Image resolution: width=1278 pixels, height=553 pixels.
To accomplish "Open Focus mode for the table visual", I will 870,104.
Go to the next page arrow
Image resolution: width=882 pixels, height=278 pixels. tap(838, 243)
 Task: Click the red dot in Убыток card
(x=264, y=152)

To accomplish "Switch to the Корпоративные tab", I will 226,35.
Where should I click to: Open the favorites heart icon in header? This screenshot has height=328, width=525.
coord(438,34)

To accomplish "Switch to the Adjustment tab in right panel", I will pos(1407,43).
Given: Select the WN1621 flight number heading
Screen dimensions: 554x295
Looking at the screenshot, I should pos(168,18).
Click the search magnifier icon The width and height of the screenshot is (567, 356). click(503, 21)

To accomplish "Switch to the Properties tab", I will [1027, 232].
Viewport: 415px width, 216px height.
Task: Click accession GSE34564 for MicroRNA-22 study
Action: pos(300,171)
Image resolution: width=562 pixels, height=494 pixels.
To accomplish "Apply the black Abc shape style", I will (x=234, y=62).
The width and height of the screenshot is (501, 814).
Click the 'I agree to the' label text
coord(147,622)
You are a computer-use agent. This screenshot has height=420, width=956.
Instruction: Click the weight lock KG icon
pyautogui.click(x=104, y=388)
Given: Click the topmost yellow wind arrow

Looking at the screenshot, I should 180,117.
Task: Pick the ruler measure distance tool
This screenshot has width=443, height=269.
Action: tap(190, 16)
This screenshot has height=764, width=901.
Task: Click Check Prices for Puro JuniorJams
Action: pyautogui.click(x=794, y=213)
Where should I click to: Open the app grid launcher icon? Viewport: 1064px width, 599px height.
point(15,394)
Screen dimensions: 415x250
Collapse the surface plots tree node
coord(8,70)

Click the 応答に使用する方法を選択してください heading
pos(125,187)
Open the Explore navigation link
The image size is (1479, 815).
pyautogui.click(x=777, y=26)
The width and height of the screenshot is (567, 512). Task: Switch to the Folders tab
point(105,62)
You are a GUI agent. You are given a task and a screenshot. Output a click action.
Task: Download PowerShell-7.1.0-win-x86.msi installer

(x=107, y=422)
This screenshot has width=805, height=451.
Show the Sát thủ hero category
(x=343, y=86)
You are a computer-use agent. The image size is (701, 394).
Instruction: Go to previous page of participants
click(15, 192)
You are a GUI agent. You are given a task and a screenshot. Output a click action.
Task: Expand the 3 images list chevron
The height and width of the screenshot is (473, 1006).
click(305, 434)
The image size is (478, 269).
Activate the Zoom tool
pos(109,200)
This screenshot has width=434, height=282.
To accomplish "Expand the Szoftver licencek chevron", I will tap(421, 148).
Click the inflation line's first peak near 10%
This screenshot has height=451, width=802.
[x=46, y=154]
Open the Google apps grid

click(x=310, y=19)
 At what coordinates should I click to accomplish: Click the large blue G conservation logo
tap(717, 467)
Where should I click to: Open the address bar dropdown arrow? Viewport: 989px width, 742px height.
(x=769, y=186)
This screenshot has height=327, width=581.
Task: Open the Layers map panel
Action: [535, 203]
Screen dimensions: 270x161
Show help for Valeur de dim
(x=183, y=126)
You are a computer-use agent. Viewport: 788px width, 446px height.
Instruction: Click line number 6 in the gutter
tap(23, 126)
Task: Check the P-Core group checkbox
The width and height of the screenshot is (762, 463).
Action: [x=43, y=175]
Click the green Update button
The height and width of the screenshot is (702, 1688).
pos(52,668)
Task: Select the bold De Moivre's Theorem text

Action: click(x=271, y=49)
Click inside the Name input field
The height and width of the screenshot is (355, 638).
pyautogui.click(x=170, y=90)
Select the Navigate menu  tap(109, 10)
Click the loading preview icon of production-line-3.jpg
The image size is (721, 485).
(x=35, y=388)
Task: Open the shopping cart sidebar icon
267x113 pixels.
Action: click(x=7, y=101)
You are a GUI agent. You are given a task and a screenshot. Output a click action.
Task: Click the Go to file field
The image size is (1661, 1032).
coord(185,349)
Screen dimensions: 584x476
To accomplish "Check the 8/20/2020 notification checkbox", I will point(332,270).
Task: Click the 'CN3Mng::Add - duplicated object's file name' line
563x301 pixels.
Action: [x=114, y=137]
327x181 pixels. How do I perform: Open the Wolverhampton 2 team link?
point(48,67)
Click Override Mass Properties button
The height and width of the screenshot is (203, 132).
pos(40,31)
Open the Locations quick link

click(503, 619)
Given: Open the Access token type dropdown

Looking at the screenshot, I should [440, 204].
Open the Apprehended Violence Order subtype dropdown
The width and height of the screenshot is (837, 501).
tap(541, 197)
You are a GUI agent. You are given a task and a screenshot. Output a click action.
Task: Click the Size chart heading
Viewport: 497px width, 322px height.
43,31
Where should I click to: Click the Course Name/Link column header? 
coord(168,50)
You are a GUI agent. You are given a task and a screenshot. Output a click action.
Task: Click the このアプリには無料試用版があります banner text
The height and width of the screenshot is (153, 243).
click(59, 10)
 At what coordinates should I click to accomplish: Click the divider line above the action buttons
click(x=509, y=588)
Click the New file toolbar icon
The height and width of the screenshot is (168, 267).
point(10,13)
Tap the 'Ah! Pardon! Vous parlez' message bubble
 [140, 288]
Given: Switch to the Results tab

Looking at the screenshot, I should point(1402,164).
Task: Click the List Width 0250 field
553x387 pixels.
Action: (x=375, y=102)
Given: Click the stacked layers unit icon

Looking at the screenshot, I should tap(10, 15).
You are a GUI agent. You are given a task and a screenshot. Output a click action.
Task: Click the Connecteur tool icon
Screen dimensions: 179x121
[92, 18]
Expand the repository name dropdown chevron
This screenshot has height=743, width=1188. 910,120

---

__PROBLEM REQUIREMENTS__.
Print the items above again without any changes, starting at the line that contains "Screen dimensions: 270x161" and ending at the line that contains "Action: click(x=7, y=101)", with both of those lines included.

__COMPLETE RESPONSE__.
Screen dimensions: 270x161
Show help for Valeur de dim
(x=183, y=126)
You are a computer-use agent. Viewport: 788px width, 446px height.
Instruction: Click line number 6 in the gutter
tap(23, 126)
Task: Check the P-Core group checkbox
The width and height of the screenshot is (762, 463).
Action: [x=43, y=175]
Click the green Update button
The height and width of the screenshot is (702, 1688).
pos(52,668)
Task: Select the bold De Moivre's Theorem text

Action: click(x=271, y=49)
Click inside the Name input field
The height and width of the screenshot is (355, 638).
pyautogui.click(x=170, y=90)
Select the Navigate menu  tap(109, 10)
Click the loading preview icon of production-line-3.jpg
The image size is (721, 485).
(x=35, y=388)
Task: Open the shopping cart sidebar icon
267x113 pixels.
Action: click(x=7, y=101)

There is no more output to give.